カタール最大の銀行『QIB』の会長であるシェイク・ジャシム・ビン・ハマド・アル・タニ氏がマンチェスター・ユナイテッド買収に向けたオファーを取り下げたようだ。イギリス『BBC』など各メディアが伝えている。
2005年から現在に至るまでマンチェスター・Uのオーナーを務め、クラブの黄金期を支えてきたグレイザー家。しかし、近年ピッチ上での成績が伴わないことから風当たりが強まり、サポーターによる大規模な抗議活動が頻繁に起きる中、昨年11月にグレイザー家はクラブを売却する意思があることを発表していた。

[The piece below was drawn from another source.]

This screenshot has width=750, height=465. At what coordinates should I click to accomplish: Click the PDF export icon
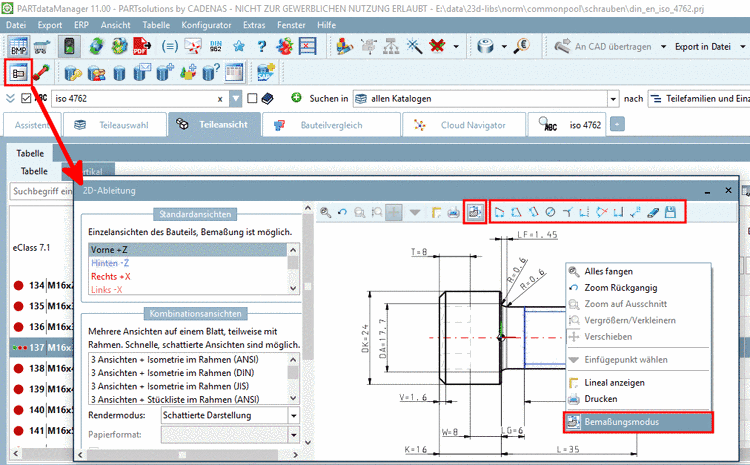click(x=139, y=46)
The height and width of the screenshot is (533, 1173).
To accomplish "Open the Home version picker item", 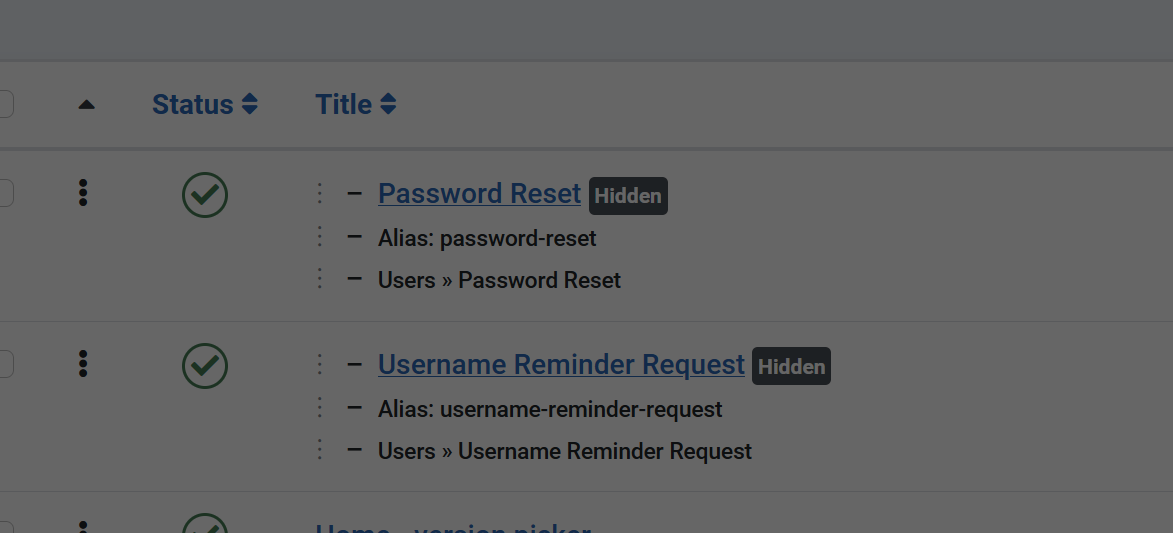I will [x=453, y=527].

これを受け、複数の企業や個人が世界的なビッグクラブ、マンチェスター・Uの買収に興味を持つ中、化学企業『INEOS』のオーナーであるイギリス人実業家のジム・ラトクリフ氏とともに正式な入札を行った1人がシェイク・ジャシム氏。100%の株式獲得を目指して50億ポンド(約9000億円)を提示し、さらに全額現金での支払いと、負債の清算も含まれたオファーであったことがわかっていた。
しかし、今週になってマンチェスター・Uとシェイク・ジャシム氏との交渉は決裂。これを受け、同氏はクラブ買収に向けたオファーを取り下げたと伝えられている。
ただし、現時点でいずれの関係者からも公式な声明は出ていない。